A partir desta segunda-feira (20), o Centro Histórico de Salvador, espaços do governo e Casa do Olodum recebem banners com artes gráficas voltadas para a temática da Revolta dos Búzios. Esta campanha educativa é uma parceria entre o Instituto do Patrimônio Artístico e Cultural da Bahia (IPAC), entidade vinculada à Secretaria de Cultura (SecultBA), e o Olodum, que tem por objetivo salvaguardar a memória pela liberdade, independência e democracia.

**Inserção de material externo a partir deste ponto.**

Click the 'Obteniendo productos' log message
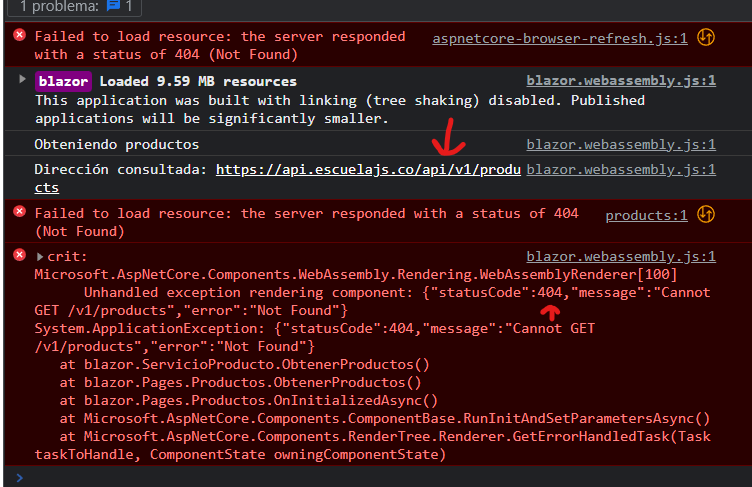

“Queremos fazer uma campanha dos fatos históricos e dos personagens, heróis da Bahia com vista à educação cívica dos baianos sobre nossa história e origem”, conta o presidente do Olodum, João Jorge Rodrigues. O mês escolhido foi o mesmo onde ocorreram as condenações dos envolvidos na revolta e faz parte das comemorações do ’Novembro Negro’.
Foto: Divulgação/IPAC
Desde 2016, o Olodum e o IPAC são parceiros na luta pela preservação dos documentos da Revolta. A assinatura da notificação do Tombamento dos documentos da Revolta dos Búzios, foi feita em 30 de agosto de 2016, uma iniciativa da Secretaria de Cultura do Estado (SecultBA), via Instituto do Patrimônio Artístico e Cultural (IPAC).
Os documentos estão no Arquivo Público da Bahia e completam agora 272 anos. Criado em 1890, o Arquivo baiano é considerado um dos mais importantes da América Latina pelo seu acervo e é administrado pela Fundação Pedro Calmon (FPC).
Revolta dos Búzios - Conhecida também como Conjuração baiana ou Revolta dos Alfaiates (pois existiam esses profissionais entre os revoltosos), ocorreu entre agosto de 1798 e novembro de 1799 na Bahia. Segundo especialistas do tema, apesar de ter acontecido em Salvador, a revolta tem abrangência histórico-simbólica nacional e até internacional. O IPAC já fez tombamentos similares quando da notificação do prédio e de todo o acervo do Instituto Geográfico e Histórico da Bahia (IGHB).